(Entries on where items appear)
━━━━━━━━━━

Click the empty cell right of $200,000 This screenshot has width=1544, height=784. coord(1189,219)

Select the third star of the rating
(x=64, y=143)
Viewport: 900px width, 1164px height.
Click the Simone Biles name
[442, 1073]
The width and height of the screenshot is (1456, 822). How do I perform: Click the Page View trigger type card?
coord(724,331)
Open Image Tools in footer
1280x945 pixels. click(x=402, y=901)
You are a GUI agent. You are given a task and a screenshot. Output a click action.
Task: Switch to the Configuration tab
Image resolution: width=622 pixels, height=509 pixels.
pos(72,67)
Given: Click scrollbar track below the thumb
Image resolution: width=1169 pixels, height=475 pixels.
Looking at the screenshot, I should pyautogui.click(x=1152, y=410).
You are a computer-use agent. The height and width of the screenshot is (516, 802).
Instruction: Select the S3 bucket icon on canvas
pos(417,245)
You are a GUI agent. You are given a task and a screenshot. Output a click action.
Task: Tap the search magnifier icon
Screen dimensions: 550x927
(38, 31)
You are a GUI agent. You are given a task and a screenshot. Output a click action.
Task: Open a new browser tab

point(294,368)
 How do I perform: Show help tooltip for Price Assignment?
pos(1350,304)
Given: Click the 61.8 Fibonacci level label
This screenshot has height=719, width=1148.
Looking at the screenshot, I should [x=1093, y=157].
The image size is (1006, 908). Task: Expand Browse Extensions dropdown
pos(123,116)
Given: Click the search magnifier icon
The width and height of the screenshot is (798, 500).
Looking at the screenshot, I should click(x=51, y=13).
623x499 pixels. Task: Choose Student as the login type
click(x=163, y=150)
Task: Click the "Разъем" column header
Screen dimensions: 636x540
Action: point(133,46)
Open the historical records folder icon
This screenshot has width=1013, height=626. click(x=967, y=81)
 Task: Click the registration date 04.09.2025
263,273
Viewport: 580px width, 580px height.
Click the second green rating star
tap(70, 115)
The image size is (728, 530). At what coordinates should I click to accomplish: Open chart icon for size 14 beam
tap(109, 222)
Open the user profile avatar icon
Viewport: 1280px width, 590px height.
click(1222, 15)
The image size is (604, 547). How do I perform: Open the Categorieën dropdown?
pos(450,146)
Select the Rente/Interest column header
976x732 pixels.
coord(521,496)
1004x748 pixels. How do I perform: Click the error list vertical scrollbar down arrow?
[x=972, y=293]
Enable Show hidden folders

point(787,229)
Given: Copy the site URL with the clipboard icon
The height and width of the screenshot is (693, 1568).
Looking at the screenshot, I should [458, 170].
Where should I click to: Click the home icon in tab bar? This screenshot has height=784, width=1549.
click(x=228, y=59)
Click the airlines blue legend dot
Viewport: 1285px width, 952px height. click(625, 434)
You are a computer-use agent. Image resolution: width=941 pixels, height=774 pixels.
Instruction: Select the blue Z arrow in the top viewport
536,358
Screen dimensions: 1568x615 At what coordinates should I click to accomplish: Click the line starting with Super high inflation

━━━━━━━━━━

[WHAT THE TASK ASKS] Can you write out all the entries above again, replacing "search magnifier icon" with "magnifying glass icon" and leaving everything else unchanged?

[WRITTEN RESPONSE]
Click the empty cell right of $200,000 This screenshot has width=1544, height=784. coord(1189,219)

Select the third star of the rating
(x=64, y=143)
Viewport: 900px width, 1164px height.
Click the Simone Biles name
[442, 1073]
The width and height of the screenshot is (1456, 822). How do I perform: Click the Page View trigger type card?
coord(724,331)
Open Image Tools in footer
1280x945 pixels. click(x=402, y=901)
You are a GUI agent. You are given a task and a screenshot. Output a click action.
Task: Switch to the Configuration tab
Image resolution: width=622 pixels, height=509 pixels.
pos(72,67)
Given: Click scrollbar track below the thumb
Image resolution: width=1169 pixels, height=475 pixels.
Looking at the screenshot, I should pyautogui.click(x=1152, y=410).
You are a computer-use agent. The height and width of the screenshot is (516, 802).
Instruction: Select the S3 bucket icon on canvas
pos(417,245)
You are a GUI agent. You are given a task and a screenshot. Output a click action.
Task: Tap the magnifying glass icon
Screen dimensions: 550x927
(38, 31)
You are a GUI agent. You are given a task and a screenshot. Output a click action.
Task: Open a new browser tab

point(294,368)
 How do I perform: Show help tooltip for Price Assignment?
pos(1350,304)
Given: Click the 61.8 Fibonacci level label
This screenshot has height=719, width=1148.
Looking at the screenshot, I should [x=1093, y=157].
The image size is (1006, 908). Task: Expand Browse Extensions dropdown
pos(123,116)
Given: Click the magnifying glass icon
The width and height of the screenshot is (798, 500).
Looking at the screenshot, I should click(x=51, y=13).
623x499 pixels. Task: Choose Student as the login type
click(x=163, y=150)
Task: Click the "Разъем" column header
Screen dimensions: 636x540
Action: point(133,46)
Open the historical records folder icon
This screenshot has width=1013, height=626. click(x=967, y=81)
 Task: Click the registration date 04.09.2025
263,273
Viewport: 580px width, 580px height.
Click the second green rating star
tap(70, 115)
The image size is (728, 530). At what coordinates should I click to accomplish: Open chart icon for size 14 beam
tap(109, 222)
Open the user profile avatar icon
Viewport: 1280px width, 590px height.
click(1222, 15)
The image size is (604, 547). How do I perform: Open the Categorieën dropdown?
pos(450,146)
Select the Rente/Interest column header
976x732 pixels.
coord(521,496)
1004x748 pixels. How do I perform: Click the error list vertical scrollbar down arrow?
[x=972, y=293]
Enable Show hidden folders

point(787,229)
Given: Copy the site URL with the clipboard icon
The height and width of the screenshot is (693, 1568).
Looking at the screenshot, I should [458, 170].
Where should I click to: Click the home icon in tab bar? This screenshot has height=784, width=1549.
click(x=228, y=59)
Click the airlines blue legend dot
Viewport: 1285px width, 952px height. click(625, 434)
You are a computer-use agent. Image resolution: width=941 pixels, height=774 pixels.
Instruction: Select the blue Z arrow in the top viewport
536,358
Screen dimensions: 1568x615 At what coordinates should I click to accomplish: Click the line starting with Super high inflation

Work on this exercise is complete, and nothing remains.